John Cherwa, deputy sports editor at the Los Angeles Times, shared a story about how his reporter covering the Lakers was given less access than Time Warner Cable on the NBA team's trip to China this month.
"The reason you take these trips is to gain more access to the players," Cherwa said.
He said that when the Times wanted access to Kobe Bryant, however, the Lakers declined to make their star as available to the newspaper as they did for Time Warner Cable.
Cherwa said Lakers spokesman John Black told him, " 'I can give you five billion reasons why we did it that way,' " referring to the $5 billion, 25-year television contract between the Lakers and Time Warner Cable.
The panel, "Staying in the Game: Sports coverage and access in the digital era," was the opening session in the Associated Press Media Editors 2013 National Conference in Indianapolis on Monday.
The panel was moderated by Gerry Ahern, director of news content for USA Today Sports Media Group, and included Cherwa, David Worlock of the NCAA and Barry Arthur of the Arkansas Democrat-Gazette.
The "five billion" reasons aside, Cherwa said teams have other motivations for controlling access besides money.
"I think now it's all about controlling the message because we've all sort of figured out that the monetization of the Web is just not that easy," Cherwa said.
Worlock, director of media coordination and statistics for the NCAA Championships and Alliances, was asked about major cuts in the number of courtside seats available to the media for the 2013 men's basketball tournament.
The NCAA said the change was necessary to improve television sightlines for the broadcasts.
Worlock admitted that although this reason was considered, there were other factors.
"We were following the lead of what we have seen in other sporting events, specifically basketball in terms of the Olympic games and the college model.
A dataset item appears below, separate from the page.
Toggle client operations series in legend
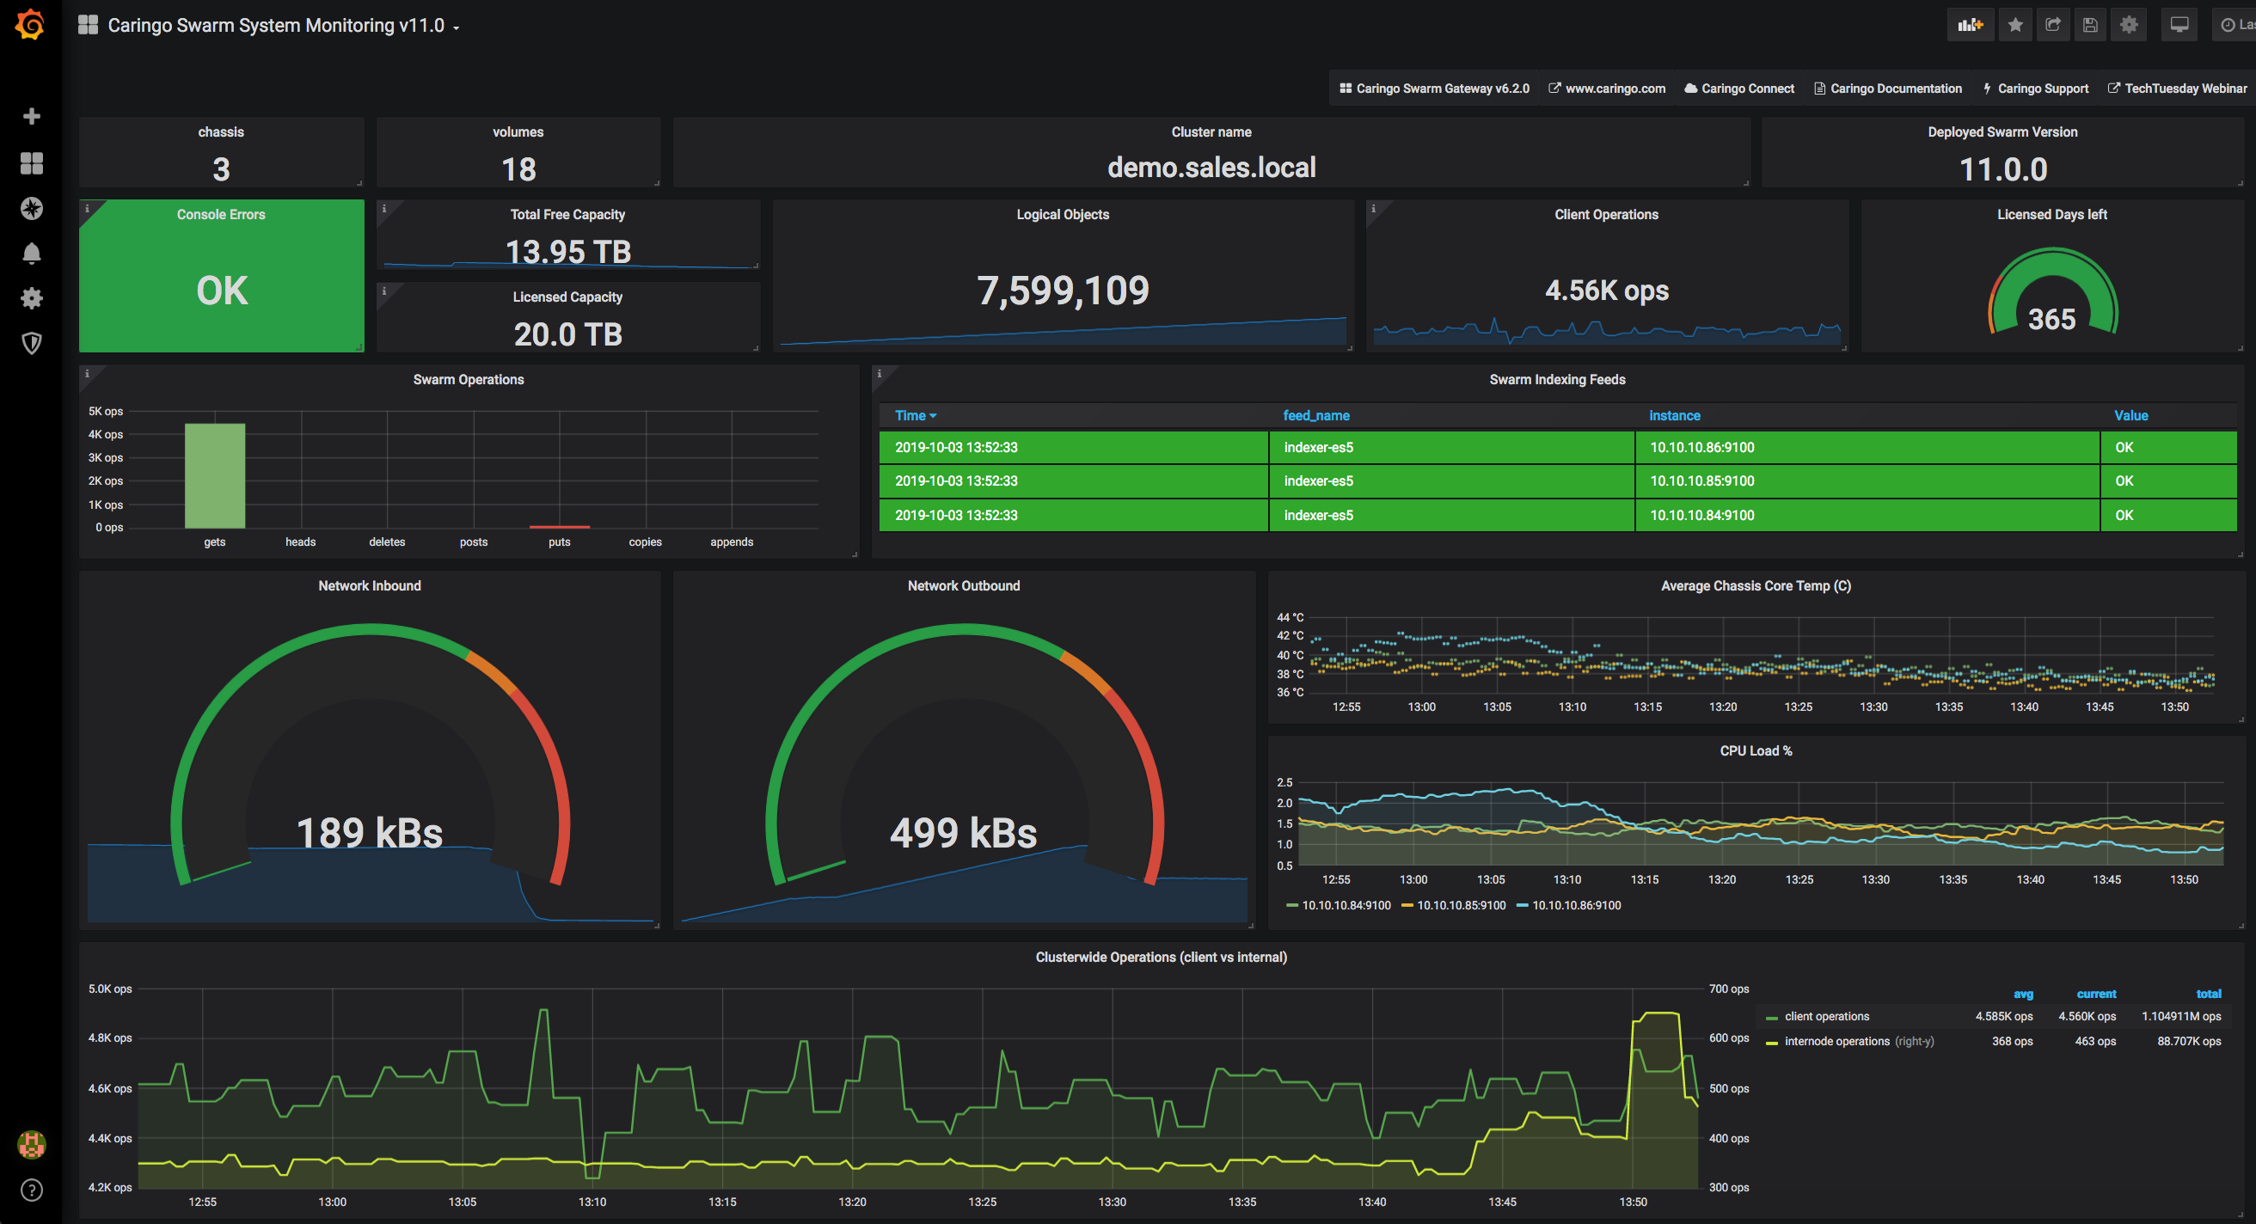2256x1224 pixels. (x=1826, y=1016)
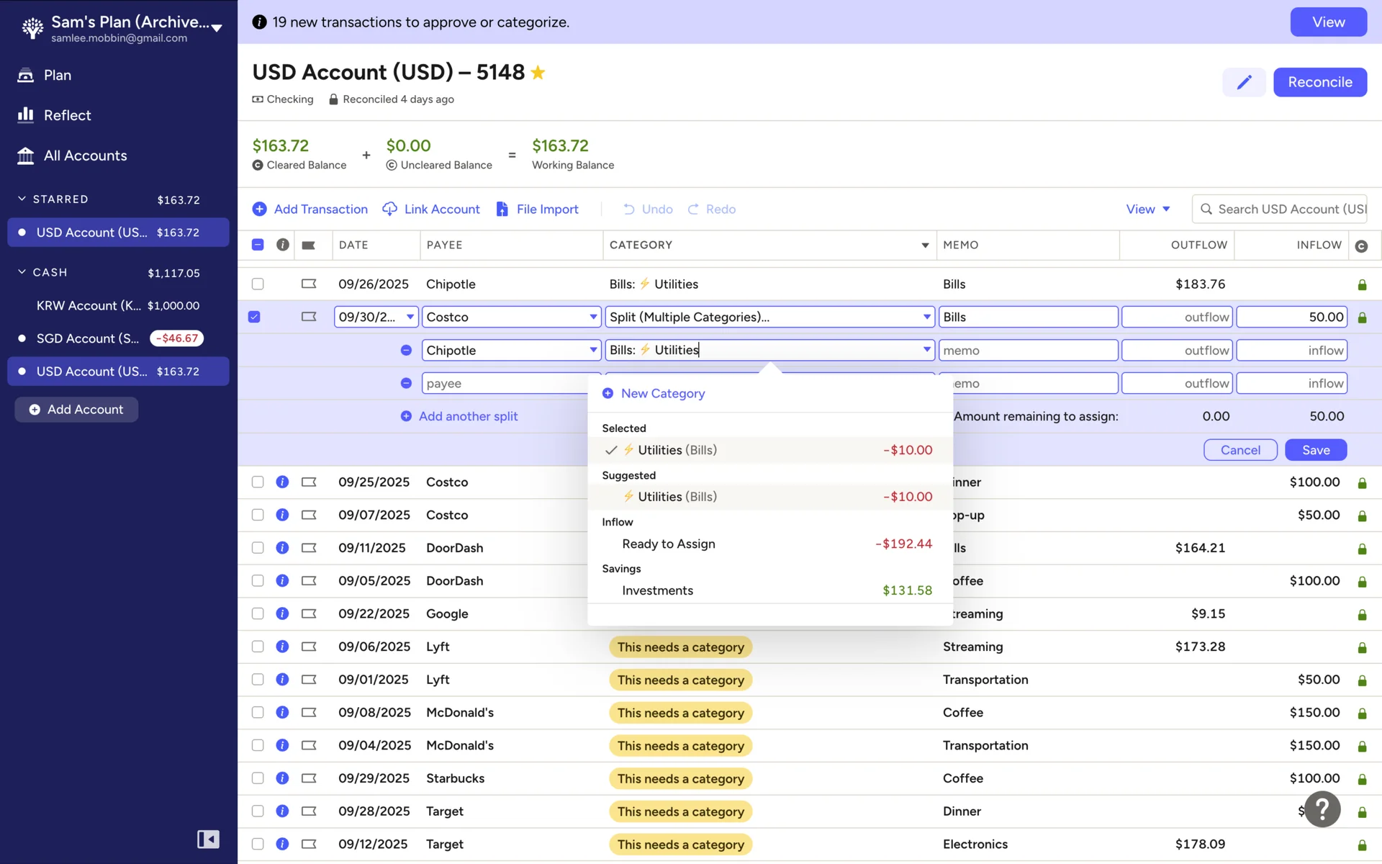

Court-side seats have been used as fan seats."
The Associated Press Sports Editors complained, and Worlock said the NCAA has decided to add 168 more seats for writers on the floor level for next year's Final Four.
"We are happy to announce that we will have more writers courtside."
Panel members said the independence of newspaper newsrooms – including the willingness to write critical stories about teams - was a distinct service for readers.
"They know that if a coach needs to be fired, we'll say that," Cherwa said. "As long as we remain that independent voice, the people will always come to us."
In July, Ahern helped form a media advisory committee to improve communication between sports editors and the NCAA.
"We're at the stage right now of setting up those meetings with the conference commissioners and our staffs through the NCAA with the help of David (Worlock) and Erik Christianson," Ahern said.
"For the first time we are starting to make some incremental progress."